── DATA SUPPLIED ──

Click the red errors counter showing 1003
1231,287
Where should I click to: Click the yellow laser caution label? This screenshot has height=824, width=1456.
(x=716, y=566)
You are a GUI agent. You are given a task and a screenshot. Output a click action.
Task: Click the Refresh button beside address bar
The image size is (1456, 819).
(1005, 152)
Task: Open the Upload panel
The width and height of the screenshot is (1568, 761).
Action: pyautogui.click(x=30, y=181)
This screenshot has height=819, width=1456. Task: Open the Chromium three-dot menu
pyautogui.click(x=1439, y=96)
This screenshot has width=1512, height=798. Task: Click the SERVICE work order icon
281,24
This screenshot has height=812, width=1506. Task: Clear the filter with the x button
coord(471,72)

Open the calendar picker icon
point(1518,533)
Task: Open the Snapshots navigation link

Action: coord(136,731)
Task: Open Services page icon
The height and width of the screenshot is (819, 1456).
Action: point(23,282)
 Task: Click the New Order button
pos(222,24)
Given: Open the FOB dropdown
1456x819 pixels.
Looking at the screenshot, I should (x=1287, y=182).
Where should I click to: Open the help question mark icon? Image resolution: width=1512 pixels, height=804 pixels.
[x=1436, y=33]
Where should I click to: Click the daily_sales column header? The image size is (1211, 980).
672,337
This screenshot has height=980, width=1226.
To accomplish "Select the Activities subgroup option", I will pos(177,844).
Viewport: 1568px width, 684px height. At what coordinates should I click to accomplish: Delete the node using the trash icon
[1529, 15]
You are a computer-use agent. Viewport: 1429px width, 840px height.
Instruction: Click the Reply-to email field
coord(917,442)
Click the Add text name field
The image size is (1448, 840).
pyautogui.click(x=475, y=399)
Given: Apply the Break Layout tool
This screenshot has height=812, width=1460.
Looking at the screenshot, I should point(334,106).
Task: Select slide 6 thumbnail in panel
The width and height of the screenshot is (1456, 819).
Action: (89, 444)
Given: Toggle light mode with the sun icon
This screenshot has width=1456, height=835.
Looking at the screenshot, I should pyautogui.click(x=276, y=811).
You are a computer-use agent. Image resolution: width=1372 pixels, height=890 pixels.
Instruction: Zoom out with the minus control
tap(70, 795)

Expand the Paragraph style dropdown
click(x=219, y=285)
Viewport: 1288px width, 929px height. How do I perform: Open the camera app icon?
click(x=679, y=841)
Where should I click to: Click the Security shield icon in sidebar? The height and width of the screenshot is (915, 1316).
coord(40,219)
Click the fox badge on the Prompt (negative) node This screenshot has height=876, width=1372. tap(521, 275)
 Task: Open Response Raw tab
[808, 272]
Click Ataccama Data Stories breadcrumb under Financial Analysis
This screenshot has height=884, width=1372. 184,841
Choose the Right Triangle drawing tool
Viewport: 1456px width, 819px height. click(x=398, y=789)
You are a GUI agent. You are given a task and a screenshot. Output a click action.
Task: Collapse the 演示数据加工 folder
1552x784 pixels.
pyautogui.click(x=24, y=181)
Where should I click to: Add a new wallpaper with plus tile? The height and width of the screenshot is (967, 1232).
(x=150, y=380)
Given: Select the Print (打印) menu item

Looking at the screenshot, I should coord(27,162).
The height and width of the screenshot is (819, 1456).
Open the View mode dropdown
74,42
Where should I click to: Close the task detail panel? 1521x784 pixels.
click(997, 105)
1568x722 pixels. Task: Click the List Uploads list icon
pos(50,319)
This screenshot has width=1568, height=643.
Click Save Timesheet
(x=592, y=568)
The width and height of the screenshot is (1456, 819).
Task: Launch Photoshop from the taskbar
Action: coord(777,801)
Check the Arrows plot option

───

WORK ITEM: Please write the entries out again exactly as they stand.

YOUR SOLUTION:
Click the red errors counter showing 1003
1231,287
Where should I click to: Click the yellow laser caution label? This screenshot has height=824, width=1456.
(x=716, y=566)
You are a GUI agent. You are given a task and a screenshot. Output a click action.
Task: Click the Refresh button beside address bar
The image size is (1456, 819).
(1005, 152)
Task: Open the Upload panel
The width and height of the screenshot is (1568, 761).
Action: pyautogui.click(x=30, y=181)
This screenshot has height=819, width=1456. Task: Open the Chromium three-dot menu
pyautogui.click(x=1439, y=96)
This screenshot has width=1512, height=798. Task: Click the SERVICE work order icon
281,24
This screenshot has height=812, width=1506. Task: Clear the filter with the x button
coord(471,72)

Open the calendar picker icon
point(1518,533)
Task: Open the Snapshots navigation link

Action: coord(136,731)
Task: Open Services page icon
The height and width of the screenshot is (819, 1456).
Action: point(23,282)
 Task: Click the New Order button
pos(222,24)
Given: Open the FOB dropdown
1456x819 pixels.
Looking at the screenshot, I should (x=1287, y=182).
Where should I click to: Open the help question mark icon? Image resolution: width=1512 pixels, height=804 pixels.
[x=1436, y=33]
Where should I click to: Click the daily_sales column header? The image size is (1211, 980).
672,337
This screenshot has height=980, width=1226.
To accomplish "Select the Activities subgroup option", I will pos(177,844).
Viewport: 1568px width, 684px height. At what coordinates should I click to accomplish: Delete the node using the trash icon
[1529, 15]
You are a computer-use agent. Viewport: 1429px width, 840px height.
Instruction: Click the Reply-to email field
coord(917,442)
Click the Add text name field
The image size is (1448, 840).
pyautogui.click(x=475, y=399)
Given: Apply the Break Layout tool
This screenshot has height=812, width=1460.
Looking at the screenshot, I should point(334,106).
Task: Select slide 6 thumbnail in panel
The width and height of the screenshot is (1456, 819).
Action: (89, 444)
Given: Toggle light mode with the sun icon
This screenshot has width=1456, height=835.
Looking at the screenshot, I should pyautogui.click(x=276, y=811).
You are a computer-use agent. Image resolution: width=1372 pixels, height=890 pixels.
Instruction: Zoom out with the minus control
tap(70, 795)

Expand the Paragraph style dropdown
click(x=219, y=285)
Viewport: 1288px width, 929px height. How do I perform: Open the camera app icon?
click(x=679, y=841)
Where should I click to: Click the Security shield icon in sidebar? The height and width of the screenshot is (915, 1316).
coord(40,219)
Click the fox badge on the Prompt (negative) node This screenshot has height=876, width=1372. tap(521, 275)
 Task: Open Response Raw tab
[808, 272]
Click Ataccama Data Stories breadcrumb under Financial Analysis
This screenshot has height=884, width=1372. 184,841
Choose the Right Triangle drawing tool
Viewport: 1456px width, 819px height. click(x=398, y=789)
You are a GUI agent. You are given a task and a screenshot. Output a click action.
Task: Collapse the 演示数据加工 folder
1552x784 pixels.
pyautogui.click(x=24, y=181)
Where should I click to: Add a new wallpaper with plus tile? The height and width of the screenshot is (967, 1232).
(x=150, y=380)
Given: Select the Print (打印) menu item

Looking at the screenshot, I should coord(27,162).
The height and width of the screenshot is (819, 1456).
Open the View mode dropdown
74,42
Where should I click to: Close the task detail panel? 1521x784 pixels.
click(997, 105)
1568x722 pixels. Task: Click the List Uploads list icon
pos(50,319)
This screenshot has width=1568, height=643.
Click Save Timesheet
(x=592, y=568)
The width and height of the screenshot is (1456, 819).
Task: Launch Photoshop from the taskbar
Action: coord(777,801)
Check the Arrows plot option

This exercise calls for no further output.